- Stored data entries:

* * * *

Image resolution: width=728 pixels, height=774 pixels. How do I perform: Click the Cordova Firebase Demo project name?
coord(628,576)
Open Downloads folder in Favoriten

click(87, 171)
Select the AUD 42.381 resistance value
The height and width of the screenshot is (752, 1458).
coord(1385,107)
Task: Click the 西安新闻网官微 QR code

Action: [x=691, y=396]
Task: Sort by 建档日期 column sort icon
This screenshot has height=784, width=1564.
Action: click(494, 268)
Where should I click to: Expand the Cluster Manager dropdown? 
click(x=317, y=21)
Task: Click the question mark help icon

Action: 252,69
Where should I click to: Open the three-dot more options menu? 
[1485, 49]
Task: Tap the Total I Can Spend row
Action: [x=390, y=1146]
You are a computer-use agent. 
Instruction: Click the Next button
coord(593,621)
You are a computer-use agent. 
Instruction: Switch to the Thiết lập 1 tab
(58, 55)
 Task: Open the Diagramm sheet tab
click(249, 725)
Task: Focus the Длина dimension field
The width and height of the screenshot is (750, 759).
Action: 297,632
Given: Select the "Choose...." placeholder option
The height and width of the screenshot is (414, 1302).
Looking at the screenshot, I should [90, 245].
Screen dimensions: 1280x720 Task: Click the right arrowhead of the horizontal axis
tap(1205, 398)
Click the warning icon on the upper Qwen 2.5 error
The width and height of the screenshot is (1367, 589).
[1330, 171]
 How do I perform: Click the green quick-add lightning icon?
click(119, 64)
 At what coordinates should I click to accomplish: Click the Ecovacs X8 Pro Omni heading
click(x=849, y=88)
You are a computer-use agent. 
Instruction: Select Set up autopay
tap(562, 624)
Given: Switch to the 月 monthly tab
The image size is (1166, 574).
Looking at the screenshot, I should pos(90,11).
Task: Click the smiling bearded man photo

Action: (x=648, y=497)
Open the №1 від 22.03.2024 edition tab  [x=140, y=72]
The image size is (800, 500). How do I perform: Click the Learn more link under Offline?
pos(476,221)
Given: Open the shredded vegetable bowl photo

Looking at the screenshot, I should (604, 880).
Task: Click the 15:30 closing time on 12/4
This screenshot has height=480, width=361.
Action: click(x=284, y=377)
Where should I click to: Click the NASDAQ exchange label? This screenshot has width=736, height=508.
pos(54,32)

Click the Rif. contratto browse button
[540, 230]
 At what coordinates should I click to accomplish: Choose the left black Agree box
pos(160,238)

* * * *

- Task instructions: All of the records above are to be set down again exactly.

- Answer to this task:
Image resolution: width=728 pixels, height=774 pixels. How do I perform: Click the Cordova Firebase Demo project name?
coord(628,576)
Open Downloads folder in Favoriten

click(87, 171)
Select the AUD 42.381 resistance value
The height and width of the screenshot is (752, 1458).
coord(1385,107)
Task: Click the 西安新闻网官微 QR code

Action: [x=691, y=396]
Task: Sort by 建档日期 column sort icon
This screenshot has height=784, width=1564.
Action: click(494, 268)
Where should I click to: Expand the Cluster Manager dropdown? 
click(x=317, y=21)
Task: Click the question mark help icon

Action: 252,69
Where should I click to: Open the three-dot more options menu? 
[1485, 49]
Task: Tap the Total I Can Spend row
Action: [x=390, y=1146]
You are a computer-use agent. 
Instruction: Click the Next button
coord(593,621)
You are a computer-use agent. 
Instruction: Switch to the Thiết lập 1 tab
(58, 55)
 Task: Open the Diagramm sheet tab
click(249, 725)
Task: Focus the Длина dimension field
The width and height of the screenshot is (750, 759).
Action: 297,632
Given: Select the "Choose...." placeholder option
The height and width of the screenshot is (414, 1302).
Looking at the screenshot, I should [90, 245].
Screen dimensions: 1280x720 Task: Click the right arrowhead of the horizontal axis
tap(1205, 398)
Click the warning icon on the upper Qwen 2.5 error
The width and height of the screenshot is (1367, 589).
[1330, 171]
 How do I perform: Click the green quick-add lightning icon?
click(119, 64)
 At what coordinates should I click to accomplish: Click the Ecovacs X8 Pro Omni heading
click(x=849, y=88)
You are a computer-use agent. 
Instruction: Select Set up autopay
tap(562, 624)
Given: Switch to the 月 monthly tab
The image size is (1166, 574).
Looking at the screenshot, I should pos(90,11).
Task: Click the smiling bearded man photo

Action: (x=648, y=497)
Open the №1 від 22.03.2024 edition tab  [x=140, y=72]
The image size is (800, 500). How do I perform: Click the Learn more link under Offline?
pos(476,221)
Given: Open the shredded vegetable bowl photo

Looking at the screenshot, I should (604, 880).
Task: Click the 15:30 closing time on 12/4
This screenshot has height=480, width=361.
Action: click(x=284, y=377)
Where should I click to: Click the NASDAQ exchange label? This screenshot has width=736, height=508.
pos(54,32)

Click the Rif. contratto browse button
[540, 230]
 At what coordinates should I click to accomplish: Choose the left black Agree box
pos(160,238)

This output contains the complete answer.